**EXERCISE REQUIREMENTS:** Gather every line of the material below that contains the string "pixels", and match its case exactly.

**DATA SUPPLIED:**
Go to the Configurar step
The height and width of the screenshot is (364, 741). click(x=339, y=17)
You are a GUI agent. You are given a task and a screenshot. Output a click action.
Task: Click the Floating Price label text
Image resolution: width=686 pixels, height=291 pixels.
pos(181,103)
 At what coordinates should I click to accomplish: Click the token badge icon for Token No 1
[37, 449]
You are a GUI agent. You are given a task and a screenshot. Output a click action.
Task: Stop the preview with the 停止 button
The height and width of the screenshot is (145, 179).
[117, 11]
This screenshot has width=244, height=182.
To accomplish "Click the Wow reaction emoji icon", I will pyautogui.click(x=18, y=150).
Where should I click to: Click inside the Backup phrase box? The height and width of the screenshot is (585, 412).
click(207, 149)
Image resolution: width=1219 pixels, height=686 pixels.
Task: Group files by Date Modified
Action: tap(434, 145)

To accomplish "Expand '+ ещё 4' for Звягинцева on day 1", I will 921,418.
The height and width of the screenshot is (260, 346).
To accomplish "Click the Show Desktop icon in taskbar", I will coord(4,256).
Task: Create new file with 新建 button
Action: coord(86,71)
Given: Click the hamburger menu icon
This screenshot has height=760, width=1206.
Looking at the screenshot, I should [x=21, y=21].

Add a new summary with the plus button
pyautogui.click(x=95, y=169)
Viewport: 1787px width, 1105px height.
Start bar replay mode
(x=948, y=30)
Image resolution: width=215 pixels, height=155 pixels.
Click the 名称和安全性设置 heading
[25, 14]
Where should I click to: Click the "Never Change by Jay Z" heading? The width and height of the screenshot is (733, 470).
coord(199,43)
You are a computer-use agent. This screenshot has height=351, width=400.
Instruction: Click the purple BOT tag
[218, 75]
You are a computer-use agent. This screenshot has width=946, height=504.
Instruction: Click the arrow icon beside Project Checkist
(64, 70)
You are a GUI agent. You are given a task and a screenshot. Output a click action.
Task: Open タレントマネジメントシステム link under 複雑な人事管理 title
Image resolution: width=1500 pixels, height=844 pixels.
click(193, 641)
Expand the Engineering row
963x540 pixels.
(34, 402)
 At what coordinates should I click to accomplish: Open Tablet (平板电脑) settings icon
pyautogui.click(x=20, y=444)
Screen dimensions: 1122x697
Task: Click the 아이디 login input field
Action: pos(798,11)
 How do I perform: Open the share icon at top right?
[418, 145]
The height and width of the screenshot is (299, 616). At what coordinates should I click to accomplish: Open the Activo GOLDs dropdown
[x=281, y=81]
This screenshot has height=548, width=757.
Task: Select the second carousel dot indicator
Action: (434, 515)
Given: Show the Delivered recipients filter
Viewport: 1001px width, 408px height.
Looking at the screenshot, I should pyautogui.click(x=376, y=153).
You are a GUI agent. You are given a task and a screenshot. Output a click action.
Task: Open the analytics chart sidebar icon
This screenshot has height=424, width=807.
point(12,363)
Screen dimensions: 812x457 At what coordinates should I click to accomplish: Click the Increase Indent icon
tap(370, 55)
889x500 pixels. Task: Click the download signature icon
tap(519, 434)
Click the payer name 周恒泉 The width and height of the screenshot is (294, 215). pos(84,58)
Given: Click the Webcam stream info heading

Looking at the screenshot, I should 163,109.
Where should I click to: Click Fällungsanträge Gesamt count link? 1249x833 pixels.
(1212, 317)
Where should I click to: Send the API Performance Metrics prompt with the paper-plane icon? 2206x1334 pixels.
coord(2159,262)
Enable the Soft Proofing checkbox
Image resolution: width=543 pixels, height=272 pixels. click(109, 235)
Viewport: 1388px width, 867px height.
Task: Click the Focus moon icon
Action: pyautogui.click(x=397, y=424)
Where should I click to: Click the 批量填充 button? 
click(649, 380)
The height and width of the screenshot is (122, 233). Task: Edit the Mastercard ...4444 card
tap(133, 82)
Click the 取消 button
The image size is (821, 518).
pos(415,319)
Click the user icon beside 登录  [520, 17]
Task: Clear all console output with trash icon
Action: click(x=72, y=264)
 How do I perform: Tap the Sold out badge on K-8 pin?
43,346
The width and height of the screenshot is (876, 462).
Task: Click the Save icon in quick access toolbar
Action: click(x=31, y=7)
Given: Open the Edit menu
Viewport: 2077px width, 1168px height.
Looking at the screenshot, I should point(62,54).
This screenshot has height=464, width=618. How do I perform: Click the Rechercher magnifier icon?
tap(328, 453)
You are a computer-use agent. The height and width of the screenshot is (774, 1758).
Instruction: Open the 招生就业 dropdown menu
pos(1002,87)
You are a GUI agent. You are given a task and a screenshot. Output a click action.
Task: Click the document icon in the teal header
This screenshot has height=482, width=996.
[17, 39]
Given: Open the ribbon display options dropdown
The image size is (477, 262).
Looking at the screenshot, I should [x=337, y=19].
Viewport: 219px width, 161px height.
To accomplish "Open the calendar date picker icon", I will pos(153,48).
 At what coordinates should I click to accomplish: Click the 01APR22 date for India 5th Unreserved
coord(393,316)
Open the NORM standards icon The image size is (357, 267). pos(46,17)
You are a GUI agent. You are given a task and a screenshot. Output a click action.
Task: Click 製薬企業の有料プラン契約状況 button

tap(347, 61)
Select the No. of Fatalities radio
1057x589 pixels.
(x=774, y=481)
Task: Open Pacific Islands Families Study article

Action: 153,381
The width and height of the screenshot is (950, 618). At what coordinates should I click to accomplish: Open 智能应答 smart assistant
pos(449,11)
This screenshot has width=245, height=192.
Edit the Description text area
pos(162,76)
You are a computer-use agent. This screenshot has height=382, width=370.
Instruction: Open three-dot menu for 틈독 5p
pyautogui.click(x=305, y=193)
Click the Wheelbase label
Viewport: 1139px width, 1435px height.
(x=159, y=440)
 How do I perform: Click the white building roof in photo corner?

**RESPONSE FOR THIS EXERCISE:**
Image resolution: width=686 pixels, height=291 pixels.
Image resolution: width=1219 pixels, height=686 pixels.
Image resolution: width=215 pixels, height=155 pixels.
Image resolution: width=1500 pixels, height=844 pixels.
963x540 pixels.
889x500 pixels. Task: Click the download signature icon
Where should I click to: Click Fällungsanträge Gesamt count link? 1249x833 pixels.
Where should I click to: Send the API Performance Metrics prompt with the paper-plane icon? 2206x1334 pixels.
Image resolution: width=543 pixels, height=272 pixels. click(109, 235)
1057x589 pixels.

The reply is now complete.